当初は外国映画が主流で、特に西洋やインドの映画が人気でした。しかし、時間とともに地元の才能が台頭し、ナイジェリア独自の映画製作が始まりました。
1960年代から1970年代にかけて、映画館文化はナイジェリアで急速に広がりました。映画が主要な娯楽源の一つとなり、都市部を中心に映画館が盛んに運営されたために、人々は映画館に集まり、様々な外国映画を楽しむようになりました。

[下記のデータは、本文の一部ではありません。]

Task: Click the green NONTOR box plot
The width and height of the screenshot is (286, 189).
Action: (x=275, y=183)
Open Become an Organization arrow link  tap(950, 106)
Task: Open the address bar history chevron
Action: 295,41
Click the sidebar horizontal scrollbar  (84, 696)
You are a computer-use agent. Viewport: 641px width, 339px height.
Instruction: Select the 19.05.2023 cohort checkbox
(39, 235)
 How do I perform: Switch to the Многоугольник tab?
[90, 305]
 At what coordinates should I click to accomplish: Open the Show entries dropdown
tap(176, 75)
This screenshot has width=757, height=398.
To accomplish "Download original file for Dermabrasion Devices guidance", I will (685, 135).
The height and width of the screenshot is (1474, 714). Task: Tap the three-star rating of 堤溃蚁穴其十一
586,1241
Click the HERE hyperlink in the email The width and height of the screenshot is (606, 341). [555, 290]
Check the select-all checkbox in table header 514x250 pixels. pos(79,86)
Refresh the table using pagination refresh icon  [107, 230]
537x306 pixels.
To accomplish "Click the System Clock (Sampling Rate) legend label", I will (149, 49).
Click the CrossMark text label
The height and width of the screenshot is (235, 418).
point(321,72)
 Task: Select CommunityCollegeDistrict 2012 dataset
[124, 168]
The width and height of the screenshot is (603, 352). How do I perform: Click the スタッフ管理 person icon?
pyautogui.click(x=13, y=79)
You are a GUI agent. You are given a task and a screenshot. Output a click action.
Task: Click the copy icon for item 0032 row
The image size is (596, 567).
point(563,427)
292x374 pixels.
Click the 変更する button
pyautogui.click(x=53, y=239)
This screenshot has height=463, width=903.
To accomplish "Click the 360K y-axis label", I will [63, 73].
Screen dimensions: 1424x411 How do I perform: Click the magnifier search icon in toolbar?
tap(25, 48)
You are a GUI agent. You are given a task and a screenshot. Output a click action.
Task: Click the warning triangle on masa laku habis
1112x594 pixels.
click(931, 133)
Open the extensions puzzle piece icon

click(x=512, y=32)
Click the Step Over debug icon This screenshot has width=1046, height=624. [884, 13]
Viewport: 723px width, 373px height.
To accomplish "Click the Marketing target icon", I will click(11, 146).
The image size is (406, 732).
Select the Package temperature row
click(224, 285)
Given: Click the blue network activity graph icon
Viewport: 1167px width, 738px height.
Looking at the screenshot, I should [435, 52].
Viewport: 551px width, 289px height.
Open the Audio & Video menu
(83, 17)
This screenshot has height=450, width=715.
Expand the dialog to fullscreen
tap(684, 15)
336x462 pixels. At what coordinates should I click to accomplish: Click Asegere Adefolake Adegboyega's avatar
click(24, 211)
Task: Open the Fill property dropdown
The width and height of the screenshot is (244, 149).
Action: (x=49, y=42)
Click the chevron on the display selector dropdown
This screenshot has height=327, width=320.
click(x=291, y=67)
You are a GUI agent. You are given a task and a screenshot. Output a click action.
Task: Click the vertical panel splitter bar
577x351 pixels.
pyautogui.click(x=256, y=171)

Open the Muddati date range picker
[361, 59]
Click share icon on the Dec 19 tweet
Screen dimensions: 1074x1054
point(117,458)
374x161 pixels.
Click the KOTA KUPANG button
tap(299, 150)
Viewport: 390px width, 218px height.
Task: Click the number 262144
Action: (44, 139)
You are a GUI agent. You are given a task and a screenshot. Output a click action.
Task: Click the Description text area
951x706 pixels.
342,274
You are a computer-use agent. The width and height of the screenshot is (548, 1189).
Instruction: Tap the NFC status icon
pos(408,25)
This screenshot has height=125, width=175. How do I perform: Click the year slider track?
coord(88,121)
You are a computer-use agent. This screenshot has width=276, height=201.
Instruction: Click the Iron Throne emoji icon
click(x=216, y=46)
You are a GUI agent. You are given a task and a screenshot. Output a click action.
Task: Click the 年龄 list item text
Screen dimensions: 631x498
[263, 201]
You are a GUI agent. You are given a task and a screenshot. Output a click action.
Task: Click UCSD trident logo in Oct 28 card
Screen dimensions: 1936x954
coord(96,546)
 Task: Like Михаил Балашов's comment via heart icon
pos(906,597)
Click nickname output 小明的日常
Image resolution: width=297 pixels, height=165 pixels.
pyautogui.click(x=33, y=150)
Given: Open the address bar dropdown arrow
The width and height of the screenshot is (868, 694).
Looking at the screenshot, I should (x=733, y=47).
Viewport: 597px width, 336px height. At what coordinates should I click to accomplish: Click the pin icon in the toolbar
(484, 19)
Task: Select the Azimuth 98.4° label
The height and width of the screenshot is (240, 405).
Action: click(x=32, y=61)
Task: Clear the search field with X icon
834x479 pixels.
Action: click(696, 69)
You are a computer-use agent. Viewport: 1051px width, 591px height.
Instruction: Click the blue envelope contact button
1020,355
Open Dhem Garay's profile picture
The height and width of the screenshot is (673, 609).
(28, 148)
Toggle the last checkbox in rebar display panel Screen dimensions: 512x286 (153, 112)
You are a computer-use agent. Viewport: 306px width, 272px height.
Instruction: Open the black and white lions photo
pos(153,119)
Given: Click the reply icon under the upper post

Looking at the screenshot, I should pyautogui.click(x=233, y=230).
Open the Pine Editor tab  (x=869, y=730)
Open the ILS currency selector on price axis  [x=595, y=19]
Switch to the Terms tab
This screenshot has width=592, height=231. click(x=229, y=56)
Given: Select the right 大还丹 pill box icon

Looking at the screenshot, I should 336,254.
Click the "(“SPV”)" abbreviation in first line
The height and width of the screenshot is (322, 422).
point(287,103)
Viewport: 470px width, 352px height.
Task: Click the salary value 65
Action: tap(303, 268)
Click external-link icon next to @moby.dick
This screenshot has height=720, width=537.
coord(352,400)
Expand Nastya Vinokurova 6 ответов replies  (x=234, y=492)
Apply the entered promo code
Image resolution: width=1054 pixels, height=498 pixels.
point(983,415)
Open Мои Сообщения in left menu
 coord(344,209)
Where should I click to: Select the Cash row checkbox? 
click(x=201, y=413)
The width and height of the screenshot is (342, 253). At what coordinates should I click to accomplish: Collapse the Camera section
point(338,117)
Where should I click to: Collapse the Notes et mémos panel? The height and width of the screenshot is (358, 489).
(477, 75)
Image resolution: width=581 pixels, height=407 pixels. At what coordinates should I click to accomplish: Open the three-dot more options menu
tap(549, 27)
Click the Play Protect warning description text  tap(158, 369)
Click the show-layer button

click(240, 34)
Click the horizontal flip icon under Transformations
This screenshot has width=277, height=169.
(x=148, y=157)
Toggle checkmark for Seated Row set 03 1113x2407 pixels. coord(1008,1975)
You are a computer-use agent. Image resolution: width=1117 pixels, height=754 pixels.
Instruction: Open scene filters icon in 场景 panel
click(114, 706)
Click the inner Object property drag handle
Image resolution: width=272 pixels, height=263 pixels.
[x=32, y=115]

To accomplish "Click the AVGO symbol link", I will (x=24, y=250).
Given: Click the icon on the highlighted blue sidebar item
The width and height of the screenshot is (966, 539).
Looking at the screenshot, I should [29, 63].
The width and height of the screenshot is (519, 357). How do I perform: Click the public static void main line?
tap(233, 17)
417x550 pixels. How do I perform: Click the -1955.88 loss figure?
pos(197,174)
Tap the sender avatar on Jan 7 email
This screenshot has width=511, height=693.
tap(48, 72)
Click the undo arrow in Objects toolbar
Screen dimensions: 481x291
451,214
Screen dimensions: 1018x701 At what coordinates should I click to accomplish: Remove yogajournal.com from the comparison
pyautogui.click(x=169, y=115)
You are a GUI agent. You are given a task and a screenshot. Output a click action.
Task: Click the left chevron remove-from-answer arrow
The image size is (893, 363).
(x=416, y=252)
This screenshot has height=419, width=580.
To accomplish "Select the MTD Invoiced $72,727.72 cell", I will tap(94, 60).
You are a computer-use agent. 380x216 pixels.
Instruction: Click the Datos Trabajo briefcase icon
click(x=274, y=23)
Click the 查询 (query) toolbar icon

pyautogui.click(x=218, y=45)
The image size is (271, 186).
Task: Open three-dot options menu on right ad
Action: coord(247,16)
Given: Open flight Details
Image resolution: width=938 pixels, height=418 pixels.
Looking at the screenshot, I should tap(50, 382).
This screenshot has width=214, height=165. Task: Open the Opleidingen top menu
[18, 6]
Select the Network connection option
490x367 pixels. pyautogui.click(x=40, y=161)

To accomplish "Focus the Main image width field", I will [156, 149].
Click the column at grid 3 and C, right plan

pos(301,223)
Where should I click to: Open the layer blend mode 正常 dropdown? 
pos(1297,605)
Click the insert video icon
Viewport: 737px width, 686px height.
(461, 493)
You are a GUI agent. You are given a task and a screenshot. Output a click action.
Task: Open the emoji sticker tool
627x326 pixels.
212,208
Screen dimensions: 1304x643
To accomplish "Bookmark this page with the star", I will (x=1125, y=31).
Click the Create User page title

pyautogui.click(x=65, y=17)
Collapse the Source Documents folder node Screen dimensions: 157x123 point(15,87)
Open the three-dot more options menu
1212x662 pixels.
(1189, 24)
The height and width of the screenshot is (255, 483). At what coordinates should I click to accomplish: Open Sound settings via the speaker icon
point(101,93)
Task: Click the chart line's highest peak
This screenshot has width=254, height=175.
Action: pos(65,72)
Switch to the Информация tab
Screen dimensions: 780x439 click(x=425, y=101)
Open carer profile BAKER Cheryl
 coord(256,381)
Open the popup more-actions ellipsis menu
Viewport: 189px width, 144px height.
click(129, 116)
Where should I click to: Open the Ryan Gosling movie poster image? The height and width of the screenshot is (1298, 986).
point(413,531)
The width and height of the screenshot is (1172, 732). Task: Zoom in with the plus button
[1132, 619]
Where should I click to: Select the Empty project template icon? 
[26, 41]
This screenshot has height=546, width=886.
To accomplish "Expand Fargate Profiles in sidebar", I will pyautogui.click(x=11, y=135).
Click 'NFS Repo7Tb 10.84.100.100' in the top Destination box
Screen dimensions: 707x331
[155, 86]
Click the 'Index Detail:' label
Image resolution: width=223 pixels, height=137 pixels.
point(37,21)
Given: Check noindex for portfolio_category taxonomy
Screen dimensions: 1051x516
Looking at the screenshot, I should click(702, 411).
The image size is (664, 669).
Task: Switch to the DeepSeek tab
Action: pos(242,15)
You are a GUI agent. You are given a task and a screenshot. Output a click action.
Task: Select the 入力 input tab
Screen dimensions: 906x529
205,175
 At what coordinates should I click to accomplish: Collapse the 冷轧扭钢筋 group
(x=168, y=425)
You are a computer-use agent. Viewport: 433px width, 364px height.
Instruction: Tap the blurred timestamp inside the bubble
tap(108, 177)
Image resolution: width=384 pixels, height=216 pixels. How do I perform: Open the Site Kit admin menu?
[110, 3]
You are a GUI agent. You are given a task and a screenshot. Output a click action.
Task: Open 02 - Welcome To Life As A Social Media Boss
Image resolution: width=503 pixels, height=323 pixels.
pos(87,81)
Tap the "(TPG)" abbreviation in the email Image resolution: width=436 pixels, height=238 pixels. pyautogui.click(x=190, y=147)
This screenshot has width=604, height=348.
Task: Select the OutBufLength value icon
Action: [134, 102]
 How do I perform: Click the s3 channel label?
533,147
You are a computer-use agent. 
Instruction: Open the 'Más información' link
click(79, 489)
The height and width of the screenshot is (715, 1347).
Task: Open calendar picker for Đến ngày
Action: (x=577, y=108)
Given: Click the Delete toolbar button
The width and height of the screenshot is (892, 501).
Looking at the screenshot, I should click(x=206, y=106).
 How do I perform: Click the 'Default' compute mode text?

1980年代にナイジェリアが経済的困難に直面すると、映画館文化は衰退しましたが、この経済的な逆風の中で、ビデオ市場が重要性を増し始めました。映画館での映画鑑賞が難しくなったため、より手頃な価格で自宅で映画を楽しめるビデオが人気を博し、ビデオを介した映画製作と流通が急速に増加し始めたのです。
この変化が、ナイジェリア映画産業の次の大きな転換点へとつながり、その結果、ノリウッドは1990年代初頭に誕生しました。その2年後にはナイジェリア初のビデオ映画となる「Living in Bondage」が大成功を果たし、ノリウッド成功のキッカケともなりました。2000年代に入ると、ノリウッドの映画は国際的な注目を集め始め、映画祭での受賞や外国での上映が増えました。
今ではノリウッドがナイジェリア経済に大きな影響を与え、重要な産業の一つとなっています。
今のノリウッド
ノリウッドは短期間かつ低予算で、年間数千本の映画を製作しています。
ノリウッドの映画は、家族のドラマ、恋愛、宗教、社会問題など、幅広いテーマを取り扱っています。ナイジェリアの多様な文化、伝統、現代社会の問題が反映されているのが特徴です。
現代のノリウッドは、その独特なスタイルと物語で、世界中の視聴者から注目を集めています。特に近頃は、Netflixなどのストリーミングサービスがノリウッド映画を配信し始め、数多くの視聴者がアクセスを集めています。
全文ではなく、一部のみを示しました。